Maria è una madre e una nonna piena di attenzioni per i suoi cari. Per un breve momento la si vede proprio in loro compagnia, intenta a prendersi cura del nipotino e ad aiutare sua figlia. Dopo aver passato la vita a dedicarsi al suo ruolo, sembra prendere improvvisamente coscienza del fatto che ormai non le sia rimasto altro che quello. Una volta che i suoi familiari tornano a casa, l’abitazione di Maria sprofonda nella solitudine. L’atmosfera calda delle scene iniziali, animata dalla presenza umana e dai disegni del bambino, cede il posto a una desolazione inclemente. Le giornate vanno via goccia a goccia e con esse il senso del tempo che scivola senza, tuttavia, convergere da nessuna parte. Un graduale stillicidio – un po’ reale, un po’ metaforico – a cui Maria ha bisogno, una volta per tutte, di porre un argine.

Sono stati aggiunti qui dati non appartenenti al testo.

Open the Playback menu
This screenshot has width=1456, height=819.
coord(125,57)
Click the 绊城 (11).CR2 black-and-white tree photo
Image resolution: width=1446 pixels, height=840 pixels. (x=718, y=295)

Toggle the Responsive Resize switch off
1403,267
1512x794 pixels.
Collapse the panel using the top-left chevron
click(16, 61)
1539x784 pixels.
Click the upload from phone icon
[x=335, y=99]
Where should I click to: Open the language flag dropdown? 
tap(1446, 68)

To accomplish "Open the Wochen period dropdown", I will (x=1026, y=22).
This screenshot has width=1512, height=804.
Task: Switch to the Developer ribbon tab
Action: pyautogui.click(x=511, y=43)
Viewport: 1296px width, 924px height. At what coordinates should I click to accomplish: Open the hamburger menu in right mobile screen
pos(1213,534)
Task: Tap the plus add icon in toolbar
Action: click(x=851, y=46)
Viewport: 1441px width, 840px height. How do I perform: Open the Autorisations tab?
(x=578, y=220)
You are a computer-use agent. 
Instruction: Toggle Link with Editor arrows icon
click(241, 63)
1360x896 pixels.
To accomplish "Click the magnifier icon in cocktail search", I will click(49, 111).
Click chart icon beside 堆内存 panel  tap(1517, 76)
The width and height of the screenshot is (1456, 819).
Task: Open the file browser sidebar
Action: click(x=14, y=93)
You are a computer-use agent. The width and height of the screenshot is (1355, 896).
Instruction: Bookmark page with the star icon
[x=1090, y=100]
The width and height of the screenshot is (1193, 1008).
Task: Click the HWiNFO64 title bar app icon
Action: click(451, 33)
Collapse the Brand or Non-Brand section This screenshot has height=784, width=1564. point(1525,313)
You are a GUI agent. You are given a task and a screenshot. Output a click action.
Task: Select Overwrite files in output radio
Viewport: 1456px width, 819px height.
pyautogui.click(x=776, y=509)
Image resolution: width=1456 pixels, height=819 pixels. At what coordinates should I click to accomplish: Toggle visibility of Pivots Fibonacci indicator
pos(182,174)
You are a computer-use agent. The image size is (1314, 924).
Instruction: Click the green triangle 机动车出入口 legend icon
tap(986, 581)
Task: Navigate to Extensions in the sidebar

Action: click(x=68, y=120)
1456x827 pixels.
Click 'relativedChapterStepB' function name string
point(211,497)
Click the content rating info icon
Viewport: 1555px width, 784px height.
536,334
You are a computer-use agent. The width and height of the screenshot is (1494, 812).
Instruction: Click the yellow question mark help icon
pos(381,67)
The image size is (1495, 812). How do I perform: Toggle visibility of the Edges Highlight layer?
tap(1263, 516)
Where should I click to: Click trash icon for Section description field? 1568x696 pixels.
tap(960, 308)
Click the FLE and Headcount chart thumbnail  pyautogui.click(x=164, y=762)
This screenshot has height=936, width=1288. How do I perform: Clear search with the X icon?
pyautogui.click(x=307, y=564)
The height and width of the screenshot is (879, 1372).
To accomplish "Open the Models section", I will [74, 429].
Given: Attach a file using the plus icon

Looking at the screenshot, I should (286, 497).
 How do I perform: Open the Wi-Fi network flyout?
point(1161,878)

Facendo mostra di una capacità interpretativa magistrale, per la quale vince il premio come Migliore Attrice 2021 durante il Festival TSN, Anna Cianca colpisce per la sensibilità peculiare che conferisce al suo personaggio. Realizzando un gioco di sguardi sospeso su un equilibrio sottile, l’attrice esprime la timida ricerca di contatto umano di Maria, il suo desiderio di riappropriarsi del valore delle giornate e di uno spazio di affettività individuale al di là della funzione svolta all’interno della famiglia. Degna controparte di questo personaggio è Paride, interpretato da Andrea Pergolesi, altrettanto capace di alludere a un dolore taciuto e di mostrare gli scorci di un tesoro di umanità, celato con modestia. Quella della comunicazione è un’alchimia che, nel corto di Alberto Marchiori, si realizza nel silenzio – un silenzio denso come dense sono anche le distanze, per conferire ancora più importanza a ciò che, alla fine, le colma.